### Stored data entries
[Start of section]

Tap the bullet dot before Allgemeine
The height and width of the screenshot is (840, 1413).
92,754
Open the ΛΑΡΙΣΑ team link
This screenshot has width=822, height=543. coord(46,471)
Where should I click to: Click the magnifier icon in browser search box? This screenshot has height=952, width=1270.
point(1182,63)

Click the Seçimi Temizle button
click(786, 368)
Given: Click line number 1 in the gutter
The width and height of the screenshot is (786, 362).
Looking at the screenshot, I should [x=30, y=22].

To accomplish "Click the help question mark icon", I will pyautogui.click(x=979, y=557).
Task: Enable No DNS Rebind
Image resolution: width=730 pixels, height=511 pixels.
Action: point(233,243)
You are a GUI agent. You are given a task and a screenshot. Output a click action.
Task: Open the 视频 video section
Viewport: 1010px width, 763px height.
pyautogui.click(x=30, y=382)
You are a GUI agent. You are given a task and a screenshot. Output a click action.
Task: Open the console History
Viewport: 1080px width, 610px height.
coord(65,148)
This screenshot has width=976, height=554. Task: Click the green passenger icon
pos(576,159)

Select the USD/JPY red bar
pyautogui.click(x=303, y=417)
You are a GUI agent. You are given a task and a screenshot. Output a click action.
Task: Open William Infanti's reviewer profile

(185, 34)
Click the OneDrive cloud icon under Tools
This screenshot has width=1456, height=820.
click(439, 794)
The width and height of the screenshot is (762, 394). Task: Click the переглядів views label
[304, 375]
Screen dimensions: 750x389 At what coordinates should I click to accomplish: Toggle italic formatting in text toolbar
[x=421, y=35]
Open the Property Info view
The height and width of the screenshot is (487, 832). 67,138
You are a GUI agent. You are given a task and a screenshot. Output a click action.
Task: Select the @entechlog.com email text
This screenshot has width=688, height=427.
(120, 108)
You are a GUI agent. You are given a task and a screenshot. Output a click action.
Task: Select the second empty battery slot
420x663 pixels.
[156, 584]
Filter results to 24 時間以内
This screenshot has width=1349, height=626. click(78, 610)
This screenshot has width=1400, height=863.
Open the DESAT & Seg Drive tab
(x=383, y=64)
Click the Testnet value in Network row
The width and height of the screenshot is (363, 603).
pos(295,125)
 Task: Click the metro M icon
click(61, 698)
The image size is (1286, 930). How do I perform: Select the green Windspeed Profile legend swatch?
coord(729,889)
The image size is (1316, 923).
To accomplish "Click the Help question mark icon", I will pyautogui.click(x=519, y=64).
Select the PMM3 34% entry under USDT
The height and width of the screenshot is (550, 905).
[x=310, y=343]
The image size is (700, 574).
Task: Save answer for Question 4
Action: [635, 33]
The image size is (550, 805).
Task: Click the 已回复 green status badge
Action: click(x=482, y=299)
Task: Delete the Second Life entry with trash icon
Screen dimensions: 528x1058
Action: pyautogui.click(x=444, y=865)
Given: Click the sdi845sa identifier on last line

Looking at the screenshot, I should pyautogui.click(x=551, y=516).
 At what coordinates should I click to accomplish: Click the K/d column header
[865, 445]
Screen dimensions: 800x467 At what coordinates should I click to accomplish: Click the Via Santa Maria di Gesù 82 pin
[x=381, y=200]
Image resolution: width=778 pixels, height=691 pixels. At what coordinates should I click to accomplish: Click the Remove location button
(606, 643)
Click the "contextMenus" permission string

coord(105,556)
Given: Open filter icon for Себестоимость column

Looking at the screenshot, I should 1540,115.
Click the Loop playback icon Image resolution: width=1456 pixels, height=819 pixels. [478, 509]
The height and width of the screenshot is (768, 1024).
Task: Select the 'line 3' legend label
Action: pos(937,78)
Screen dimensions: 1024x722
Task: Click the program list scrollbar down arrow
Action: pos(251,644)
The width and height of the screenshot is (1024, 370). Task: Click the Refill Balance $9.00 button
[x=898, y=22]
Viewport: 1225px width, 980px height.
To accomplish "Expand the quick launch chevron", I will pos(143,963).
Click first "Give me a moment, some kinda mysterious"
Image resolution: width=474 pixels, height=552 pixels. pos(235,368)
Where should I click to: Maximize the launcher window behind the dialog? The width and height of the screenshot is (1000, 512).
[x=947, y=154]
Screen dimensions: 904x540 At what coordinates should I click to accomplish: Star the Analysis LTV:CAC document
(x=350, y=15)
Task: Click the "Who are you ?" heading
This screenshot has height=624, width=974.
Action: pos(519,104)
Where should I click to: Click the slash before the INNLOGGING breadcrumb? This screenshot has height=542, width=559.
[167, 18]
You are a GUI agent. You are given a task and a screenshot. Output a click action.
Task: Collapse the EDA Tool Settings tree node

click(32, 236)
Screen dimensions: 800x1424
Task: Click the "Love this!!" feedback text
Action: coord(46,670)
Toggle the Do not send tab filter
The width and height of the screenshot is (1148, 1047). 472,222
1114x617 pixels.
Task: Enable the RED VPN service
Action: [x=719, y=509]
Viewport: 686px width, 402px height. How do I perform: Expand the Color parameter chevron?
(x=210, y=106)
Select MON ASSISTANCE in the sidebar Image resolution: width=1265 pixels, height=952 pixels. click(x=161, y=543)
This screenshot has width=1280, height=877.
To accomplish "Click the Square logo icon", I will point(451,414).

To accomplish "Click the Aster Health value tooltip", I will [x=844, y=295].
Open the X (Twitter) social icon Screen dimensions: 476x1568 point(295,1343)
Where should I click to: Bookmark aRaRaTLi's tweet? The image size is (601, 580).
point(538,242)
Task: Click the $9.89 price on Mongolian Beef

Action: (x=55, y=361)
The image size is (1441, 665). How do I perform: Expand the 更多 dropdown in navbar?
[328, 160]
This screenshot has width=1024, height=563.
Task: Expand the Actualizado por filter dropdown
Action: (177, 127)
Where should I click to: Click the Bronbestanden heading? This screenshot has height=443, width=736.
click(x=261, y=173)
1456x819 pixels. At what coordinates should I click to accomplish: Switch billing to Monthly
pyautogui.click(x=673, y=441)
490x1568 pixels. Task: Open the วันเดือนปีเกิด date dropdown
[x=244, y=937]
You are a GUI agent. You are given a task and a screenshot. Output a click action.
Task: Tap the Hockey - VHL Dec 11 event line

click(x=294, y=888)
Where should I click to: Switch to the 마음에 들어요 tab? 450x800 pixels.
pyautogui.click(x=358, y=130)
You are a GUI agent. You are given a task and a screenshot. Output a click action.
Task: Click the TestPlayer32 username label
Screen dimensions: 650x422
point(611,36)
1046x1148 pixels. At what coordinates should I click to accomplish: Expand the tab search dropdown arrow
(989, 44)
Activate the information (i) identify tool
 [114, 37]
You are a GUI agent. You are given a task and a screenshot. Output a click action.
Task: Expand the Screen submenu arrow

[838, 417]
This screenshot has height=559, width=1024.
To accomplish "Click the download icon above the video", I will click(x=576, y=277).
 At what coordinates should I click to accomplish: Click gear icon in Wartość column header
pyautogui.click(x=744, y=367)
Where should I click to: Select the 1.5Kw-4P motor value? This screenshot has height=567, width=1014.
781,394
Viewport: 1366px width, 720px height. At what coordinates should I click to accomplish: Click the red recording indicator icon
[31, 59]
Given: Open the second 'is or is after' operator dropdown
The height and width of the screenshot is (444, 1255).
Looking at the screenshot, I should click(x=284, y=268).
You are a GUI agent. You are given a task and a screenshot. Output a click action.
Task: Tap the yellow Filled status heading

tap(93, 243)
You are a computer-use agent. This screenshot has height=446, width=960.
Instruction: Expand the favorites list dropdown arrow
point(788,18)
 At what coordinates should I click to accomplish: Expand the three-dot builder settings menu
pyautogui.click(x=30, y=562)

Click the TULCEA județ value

[End of section]

Return, word for word, every line from the top of the entries down to the line that holds "Task: Open the 视频 video section", both included.

Tap the bullet dot before Allgemeine
The height and width of the screenshot is (840, 1413).
92,754
Open the ΛΑΡΙΣΑ team link
This screenshot has width=822, height=543. coord(46,471)
Where should I click to: Click the magnifier icon in browser search box? This screenshot has height=952, width=1270.
point(1182,63)

Click the Seçimi Temizle button
click(786, 368)
Given: Click line number 1 in the gutter
The width and height of the screenshot is (786, 362).
Looking at the screenshot, I should [x=30, y=22].

To accomplish "Click the help question mark icon", I will pyautogui.click(x=979, y=557).
Task: Enable No DNS Rebind
Image resolution: width=730 pixels, height=511 pixels.
Action: point(233,243)
You are a GUI agent. You are given a task and a screenshot. Output a click action.
Task: Open the 视频 video section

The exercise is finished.